» Exercise
Every entry is to be returned verbatim.

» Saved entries
*-*-*

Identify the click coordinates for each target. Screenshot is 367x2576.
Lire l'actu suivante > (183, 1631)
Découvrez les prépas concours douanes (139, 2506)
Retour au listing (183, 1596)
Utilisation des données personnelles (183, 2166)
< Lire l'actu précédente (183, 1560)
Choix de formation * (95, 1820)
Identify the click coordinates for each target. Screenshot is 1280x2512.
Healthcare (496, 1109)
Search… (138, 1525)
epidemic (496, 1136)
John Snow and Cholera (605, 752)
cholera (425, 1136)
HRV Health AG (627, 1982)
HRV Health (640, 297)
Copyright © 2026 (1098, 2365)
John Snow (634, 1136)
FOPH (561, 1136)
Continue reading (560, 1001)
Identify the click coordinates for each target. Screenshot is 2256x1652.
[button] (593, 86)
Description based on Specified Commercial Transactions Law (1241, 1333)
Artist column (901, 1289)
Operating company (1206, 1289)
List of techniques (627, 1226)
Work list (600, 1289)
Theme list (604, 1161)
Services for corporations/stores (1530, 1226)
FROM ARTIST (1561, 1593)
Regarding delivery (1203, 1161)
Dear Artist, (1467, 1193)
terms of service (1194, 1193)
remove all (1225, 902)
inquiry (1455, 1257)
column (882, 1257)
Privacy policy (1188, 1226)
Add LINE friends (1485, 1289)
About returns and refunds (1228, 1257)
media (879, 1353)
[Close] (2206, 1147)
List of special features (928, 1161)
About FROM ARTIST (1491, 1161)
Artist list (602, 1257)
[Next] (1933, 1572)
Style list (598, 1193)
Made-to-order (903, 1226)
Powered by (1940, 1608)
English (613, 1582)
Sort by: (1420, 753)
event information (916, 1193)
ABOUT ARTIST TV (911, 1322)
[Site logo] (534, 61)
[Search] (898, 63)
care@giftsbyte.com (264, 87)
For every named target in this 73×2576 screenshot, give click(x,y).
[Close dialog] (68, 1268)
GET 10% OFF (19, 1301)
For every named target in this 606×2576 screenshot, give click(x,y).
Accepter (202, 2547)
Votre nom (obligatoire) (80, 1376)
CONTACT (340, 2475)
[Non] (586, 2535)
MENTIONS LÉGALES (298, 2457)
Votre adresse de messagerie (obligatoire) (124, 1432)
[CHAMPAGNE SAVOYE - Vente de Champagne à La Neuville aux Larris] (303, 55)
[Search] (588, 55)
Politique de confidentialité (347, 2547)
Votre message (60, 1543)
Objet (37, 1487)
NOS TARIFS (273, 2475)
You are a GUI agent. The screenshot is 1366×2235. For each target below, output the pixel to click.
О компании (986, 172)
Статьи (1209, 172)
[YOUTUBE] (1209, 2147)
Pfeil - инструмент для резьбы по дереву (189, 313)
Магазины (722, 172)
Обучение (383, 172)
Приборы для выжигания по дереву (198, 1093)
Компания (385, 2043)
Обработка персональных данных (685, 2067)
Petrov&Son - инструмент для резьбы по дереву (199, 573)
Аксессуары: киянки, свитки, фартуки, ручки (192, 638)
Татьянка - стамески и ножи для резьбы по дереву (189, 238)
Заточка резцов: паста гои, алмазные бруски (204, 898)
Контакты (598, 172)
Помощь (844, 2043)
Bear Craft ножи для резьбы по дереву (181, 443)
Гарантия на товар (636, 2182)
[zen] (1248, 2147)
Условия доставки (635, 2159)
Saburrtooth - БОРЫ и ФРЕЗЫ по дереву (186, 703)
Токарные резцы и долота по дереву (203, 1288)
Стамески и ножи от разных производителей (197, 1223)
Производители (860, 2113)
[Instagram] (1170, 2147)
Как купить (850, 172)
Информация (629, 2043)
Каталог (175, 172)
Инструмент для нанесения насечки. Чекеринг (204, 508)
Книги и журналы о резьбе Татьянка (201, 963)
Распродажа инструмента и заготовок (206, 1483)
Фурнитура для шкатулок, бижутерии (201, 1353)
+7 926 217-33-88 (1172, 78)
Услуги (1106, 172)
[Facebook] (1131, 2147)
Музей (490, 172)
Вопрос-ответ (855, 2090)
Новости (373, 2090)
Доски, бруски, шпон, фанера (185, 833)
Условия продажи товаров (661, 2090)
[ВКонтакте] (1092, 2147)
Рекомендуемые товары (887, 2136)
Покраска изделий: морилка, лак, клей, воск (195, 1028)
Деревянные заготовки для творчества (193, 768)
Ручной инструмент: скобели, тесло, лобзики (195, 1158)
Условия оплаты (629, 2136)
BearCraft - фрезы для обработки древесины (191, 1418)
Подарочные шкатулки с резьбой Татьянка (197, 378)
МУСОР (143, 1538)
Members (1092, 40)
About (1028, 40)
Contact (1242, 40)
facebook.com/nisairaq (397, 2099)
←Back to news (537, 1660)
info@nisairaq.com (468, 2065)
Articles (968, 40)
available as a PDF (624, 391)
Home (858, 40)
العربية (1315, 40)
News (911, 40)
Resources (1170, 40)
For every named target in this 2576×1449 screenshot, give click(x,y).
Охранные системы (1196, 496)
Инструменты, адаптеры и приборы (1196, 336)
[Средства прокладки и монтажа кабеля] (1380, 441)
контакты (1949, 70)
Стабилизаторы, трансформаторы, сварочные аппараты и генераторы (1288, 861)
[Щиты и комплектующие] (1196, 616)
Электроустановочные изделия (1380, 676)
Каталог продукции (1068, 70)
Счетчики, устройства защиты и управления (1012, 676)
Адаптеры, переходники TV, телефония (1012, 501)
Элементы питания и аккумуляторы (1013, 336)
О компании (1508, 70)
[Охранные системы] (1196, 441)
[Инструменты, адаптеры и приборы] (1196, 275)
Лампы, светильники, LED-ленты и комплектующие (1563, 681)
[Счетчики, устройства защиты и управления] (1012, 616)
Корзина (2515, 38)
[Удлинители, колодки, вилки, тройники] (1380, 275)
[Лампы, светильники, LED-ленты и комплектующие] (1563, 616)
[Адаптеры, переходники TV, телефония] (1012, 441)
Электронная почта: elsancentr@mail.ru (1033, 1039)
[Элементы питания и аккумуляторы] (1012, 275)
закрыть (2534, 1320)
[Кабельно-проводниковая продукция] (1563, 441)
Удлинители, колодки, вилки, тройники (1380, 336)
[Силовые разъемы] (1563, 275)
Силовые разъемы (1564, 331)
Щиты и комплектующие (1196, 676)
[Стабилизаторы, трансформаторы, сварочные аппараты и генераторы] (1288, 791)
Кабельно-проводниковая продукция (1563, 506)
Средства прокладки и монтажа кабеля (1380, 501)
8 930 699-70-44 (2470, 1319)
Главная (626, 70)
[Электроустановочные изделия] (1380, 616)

*-*-*

» Exercise output
Identify the click coordinates for each target. Screenshot is 367x2576.
Lire l'actu suivante > (183, 1631)
Découvrez les prépas concours douanes (139, 2506)
Retour au listing (183, 1596)
Utilisation des données personnelles (183, 2166)
< Lire l'actu précédente (183, 1560)
Choix de formation * (95, 1820)
Identify the click coordinates for each target. Screenshot is 1280x2512.
Healthcare (496, 1109)
Search… (138, 1525)
epidemic (496, 1136)
John Snow and Cholera (605, 752)
cholera (425, 1136)
HRV Health AG (627, 1982)
HRV Health (640, 297)
Copyright © 2026 (1098, 2365)
John Snow (634, 1136)
FOPH (561, 1136)
Continue reading (560, 1001)
Identify the click coordinates for each target. Screenshot is 2256x1652.
[button] (593, 86)
Description based on Specified Commercial Transactions Law (1241, 1333)
Artist column (901, 1289)
Operating company (1206, 1289)
List of techniques (627, 1226)
Work list (600, 1289)
Theme list (604, 1161)
Services for corporations/stores (1530, 1226)
FROM ARTIST (1561, 1593)
Regarding delivery (1203, 1161)
Dear Artist, (1467, 1193)
terms of service (1194, 1193)
remove all (1225, 902)
inquiry (1455, 1257)
column (882, 1257)
Privacy policy (1188, 1226)
Add LINE friends (1485, 1289)
About returns and refunds (1228, 1257)
media (879, 1353)
[Close] (2206, 1147)
List of special features (928, 1161)
About FROM ARTIST (1491, 1161)
Artist list (602, 1257)
[Next] (1933, 1572)
Style list (598, 1193)
Made-to-order (903, 1226)
Powered by (1940, 1608)
English (613, 1582)
Sort by: (1420, 753)
event information (916, 1193)
ABOUT ARTIST TV (911, 1322)
[Site logo] (534, 61)
[Search] (898, 63)
care@giftsbyte.com (264, 87)
For every named target in this 73×2576 screenshot, give click(x,y).
[Close dialog] (68, 1268)
GET 10% OFF (19, 1301)
For every named target in this 606×2576 screenshot, give click(x,y).
Accepter (202, 2547)
Votre nom (obligatoire) (80, 1376)
CONTACT (340, 2475)
[Non] (586, 2535)
MENTIONS LÉGALES (298, 2457)
Votre adresse de messagerie (obligatoire) (124, 1432)
[CHAMPAGNE SAVOYE - Vente de Champagne à La Neuville aux Larris] (303, 55)
[Search] (588, 55)
Politique de confidentialité (347, 2547)
Votre message (60, 1543)
Objet (37, 1487)
NOS TARIFS (273, 2475)
You are a GUI agent. The screenshot is 1366×2235. For each target below, output the pixel to click.
О компании (986, 172)
Статьи (1209, 172)
[YOUTUBE] (1209, 2147)
Pfeil - инструмент для резьбы по дереву (189, 313)
Магазины (722, 172)
Обучение (383, 172)
Приборы для выжигания по дереву (198, 1093)
Компания (385, 2043)
Обработка персональных данных (685, 2067)
Petrov&Son - инструмент для резьбы по дереву (199, 573)
Аксессуары: киянки, свитки, фартуки, ручки (192, 638)
Татьянка - стамески и ножи для резьбы по дереву (189, 238)
Заточка резцов: паста гои, алмазные бруски (204, 898)
Контакты (598, 172)
Помощь (844, 2043)
Bear Craft ножи для резьбы по дереву (181, 443)
Гарантия на товар (636, 2182)
[zen] (1248, 2147)
Условия доставки (635, 2159)
Saburrtooth - БОРЫ и ФРЕЗЫ по дереву (186, 703)
Токарные резцы и долота по дереву (203, 1288)
Стамески и ножи от разных производителей (197, 1223)
Производители (860, 2113)
[Instagram] (1170, 2147)
Как купить (850, 172)
Информация (629, 2043)
Каталог (175, 172)
Инструмент для нанесения насечки. Чекеринг (204, 508)
Книги и журналы о резьбе Татьянка (201, 963)
Распродажа инструмента и заготовок (206, 1483)
Фурнитура для шкатулок, бижутерии (201, 1353)
+7 926 217-33-88 (1172, 78)
Услуги (1106, 172)
[Facebook] (1131, 2147)
Музей (490, 172)
Вопрос-ответ (855, 2090)
Новости (373, 2090)
Доски, бруски, шпон, фанера (185, 833)
Условия продажи товаров (661, 2090)
[ВКонтакте] (1092, 2147)
Рекомендуемые товары (887, 2136)
Покраска изделий: морилка, лак, клей, воск (195, 1028)
Деревянные заготовки для творчества (193, 768)
Ручной инструмент: скобели, тесло, лобзики (195, 1158)
Условия оплаты (629, 2136)
BearCraft - фрезы для обработки древесины (191, 1418)
Подарочные шкатулки с резьбой Татьянка (197, 378)
МУСОР (143, 1538)
Members (1092, 40)
About (1028, 40)
Contact (1242, 40)
facebook.com/nisairaq (397, 2099)
←Back to news (537, 1660)
info@nisairaq.com (468, 2065)
Articles (968, 40)
available as a PDF (624, 391)
Home (858, 40)
العربية (1315, 40)
News (911, 40)
Resources (1170, 40)
For every named target in this 2576×1449 screenshot, give click(x,y).
Охранные системы (1196, 496)
Инструменты, адаптеры и приборы (1196, 336)
[Средства прокладки и монтажа кабеля] (1380, 441)
контакты (1949, 70)
Стабилизаторы, трансформаторы, сварочные аппараты и генераторы (1288, 861)
[Щиты и комплектующие] (1196, 616)
Электроустановочные изделия (1380, 676)
Каталог продукции (1068, 70)
Счетчики, устройства защиты и управления (1012, 676)
Адаптеры, переходники TV, телефония (1012, 501)
Элементы питания и аккумуляторы (1013, 336)
О компании (1508, 70)
[Охранные системы] (1196, 441)
[Инструменты, адаптеры и приборы] (1196, 275)
Лампы, светильники, LED-ленты и комплектующие (1563, 681)
[Счетчики, устройства защиты и управления] (1012, 616)
Корзина (2515, 38)
[Удлинители, колодки, вилки, тройники] (1380, 275)
[Лампы, светильники, LED-ленты и комплектующие] (1563, 616)
[Адаптеры, переходники TV, телефония] (1012, 441)
Электронная почта: elsancentr@mail.ru (1033, 1039)
[Элементы питания и аккумуляторы] (1012, 275)
закрыть (2534, 1320)
[Кабельно-проводниковая продукция] (1563, 441)
Удлинители, колодки, вилки, тройники (1380, 336)
[Силовые разъемы] (1563, 275)
Силовые разъемы (1564, 331)
Щиты и комплектующие (1196, 676)
[Стабилизаторы, трансформаторы, сварочные аппараты и генераторы] (1288, 791)
Кабельно-проводниковая продукция (1563, 506)
Средства прокладки и монтажа кабеля (1380, 501)
8 930 699-70-44 (2470, 1319)
Главная (626, 70)
[Электроустановочные изделия] (1380, 616)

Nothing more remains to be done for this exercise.